(Stored items from a collection)
* * * * * * * * *

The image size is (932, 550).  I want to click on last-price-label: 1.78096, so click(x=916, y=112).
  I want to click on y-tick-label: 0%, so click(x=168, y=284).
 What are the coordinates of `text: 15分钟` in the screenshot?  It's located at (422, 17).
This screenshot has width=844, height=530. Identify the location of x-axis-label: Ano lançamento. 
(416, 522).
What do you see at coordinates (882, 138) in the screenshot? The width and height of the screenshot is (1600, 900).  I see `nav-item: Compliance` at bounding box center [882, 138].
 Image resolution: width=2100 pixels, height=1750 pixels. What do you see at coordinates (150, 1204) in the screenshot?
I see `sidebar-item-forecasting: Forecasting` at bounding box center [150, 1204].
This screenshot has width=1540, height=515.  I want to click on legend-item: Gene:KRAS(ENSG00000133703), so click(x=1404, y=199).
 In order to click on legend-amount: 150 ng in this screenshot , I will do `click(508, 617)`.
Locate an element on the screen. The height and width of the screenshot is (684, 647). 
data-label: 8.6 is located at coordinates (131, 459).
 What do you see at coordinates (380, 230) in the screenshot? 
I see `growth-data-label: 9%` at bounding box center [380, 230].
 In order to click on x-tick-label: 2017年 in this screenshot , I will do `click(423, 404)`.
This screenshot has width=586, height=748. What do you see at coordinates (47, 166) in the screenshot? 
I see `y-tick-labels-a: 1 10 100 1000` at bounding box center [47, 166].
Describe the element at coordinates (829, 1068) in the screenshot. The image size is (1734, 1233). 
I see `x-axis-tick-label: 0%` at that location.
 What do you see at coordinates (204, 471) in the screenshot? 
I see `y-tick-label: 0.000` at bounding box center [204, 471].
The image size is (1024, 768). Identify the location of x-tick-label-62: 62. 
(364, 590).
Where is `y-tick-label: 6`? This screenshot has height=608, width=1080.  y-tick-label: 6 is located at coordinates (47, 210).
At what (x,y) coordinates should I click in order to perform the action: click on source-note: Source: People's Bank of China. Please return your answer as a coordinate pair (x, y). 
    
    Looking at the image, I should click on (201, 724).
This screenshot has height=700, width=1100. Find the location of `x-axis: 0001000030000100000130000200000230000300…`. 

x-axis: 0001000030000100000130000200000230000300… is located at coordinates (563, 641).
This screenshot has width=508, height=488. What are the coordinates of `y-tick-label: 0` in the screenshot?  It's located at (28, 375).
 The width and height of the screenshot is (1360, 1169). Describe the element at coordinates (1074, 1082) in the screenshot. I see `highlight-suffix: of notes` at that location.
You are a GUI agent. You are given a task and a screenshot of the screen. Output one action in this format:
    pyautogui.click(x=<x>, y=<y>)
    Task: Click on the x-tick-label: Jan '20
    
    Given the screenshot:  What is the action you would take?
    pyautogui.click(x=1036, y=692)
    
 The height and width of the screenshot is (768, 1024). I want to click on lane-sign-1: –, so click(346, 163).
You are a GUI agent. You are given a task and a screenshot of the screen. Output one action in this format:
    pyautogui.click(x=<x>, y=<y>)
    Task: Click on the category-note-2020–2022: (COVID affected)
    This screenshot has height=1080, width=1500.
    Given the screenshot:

* * * * * * * * *

Reproduce all of the material above verbatim, line for line.

◆ **Output for this exercise**:
The image size is (932, 550).  I want to click on last-price-label: 1.78096, so click(x=916, y=112).
  I want to click on y-tick-label: 0%, so click(x=168, y=284).
 What are the coordinates of `text: 15分钟` in the screenshot?  It's located at (422, 17).
This screenshot has width=844, height=530. Identify the location of x-axis-label: Ano lançamento. 
(416, 522).
What do you see at coordinates (882, 138) in the screenshot? The width and height of the screenshot is (1600, 900).  I see `nav-item: Compliance` at bounding box center [882, 138].
 Image resolution: width=2100 pixels, height=1750 pixels. What do you see at coordinates (150, 1204) in the screenshot?
I see `sidebar-item-forecasting: Forecasting` at bounding box center [150, 1204].
This screenshot has width=1540, height=515.  I want to click on legend-item: Gene:KRAS(ENSG00000133703), so click(x=1404, y=199).
 In order to click on legend-amount: 150 ng in this screenshot , I will do `click(508, 617)`.
Locate an element on the screen. The height and width of the screenshot is (684, 647). 
data-label: 8.6 is located at coordinates (131, 459).
 What do you see at coordinates (380, 230) in the screenshot? 
I see `growth-data-label: 9%` at bounding box center [380, 230].
 In order to click on x-tick-label: 2017年 in this screenshot , I will do `click(423, 404)`.
This screenshot has width=586, height=748. What do you see at coordinates (47, 166) in the screenshot? 
I see `y-tick-labels-a: 1 10 100 1000` at bounding box center [47, 166].
Describe the element at coordinates (829, 1068) in the screenshot. The image size is (1734, 1233). 
I see `x-axis-tick-label: 0%` at that location.
 What do you see at coordinates (204, 471) in the screenshot? 
I see `y-tick-label: 0.000` at bounding box center [204, 471].
The image size is (1024, 768). Identify the location of x-tick-label-62: 62. 
(364, 590).
Where is `y-tick-label: 6`? This screenshot has height=608, width=1080.  y-tick-label: 6 is located at coordinates (47, 210).
At what (x,y) coordinates should I click in order to perform the action: click on source-note: Source: People's Bank of China. Please return your answer as a coordinate pair (x, y). 
    
    Looking at the image, I should click on (201, 724).
This screenshot has height=700, width=1100. Find the location of `x-axis: 0001000030000100000130000200000230000300…`. 

x-axis: 0001000030000100000130000200000230000300… is located at coordinates (563, 641).
This screenshot has width=508, height=488. What are the coordinates of `y-tick-label: 0` in the screenshot?  It's located at (28, 375).
 The width and height of the screenshot is (1360, 1169). Describe the element at coordinates (1074, 1082) in the screenshot. I see `highlight-suffix: of notes` at that location.
You are a GUI agent. You are given a task and a screenshot of the screen. Output one action in this format:
    pyautogui.click(x=<x>, y=<y>)
    Task: Click on the x-tick-label: Jan '20
    
    Given the screenshot:  What is the action you would take?
    pyautogui.click(x=1036, y=692)
    
 The height and width of the screenshot is (768, 1024). I want to click on lane-sign-1: –, so click(346, 163).
You are a GUI agent. You are given a task and a screenshot of the screen. Output one action in this format:
    pyautogui.click(x=<x>, y=<y>)
    Task: Click on the category-note-2020–2022: (COVID affected)
    This screenshot has height=1080, width=1500.
    Given the screenshot:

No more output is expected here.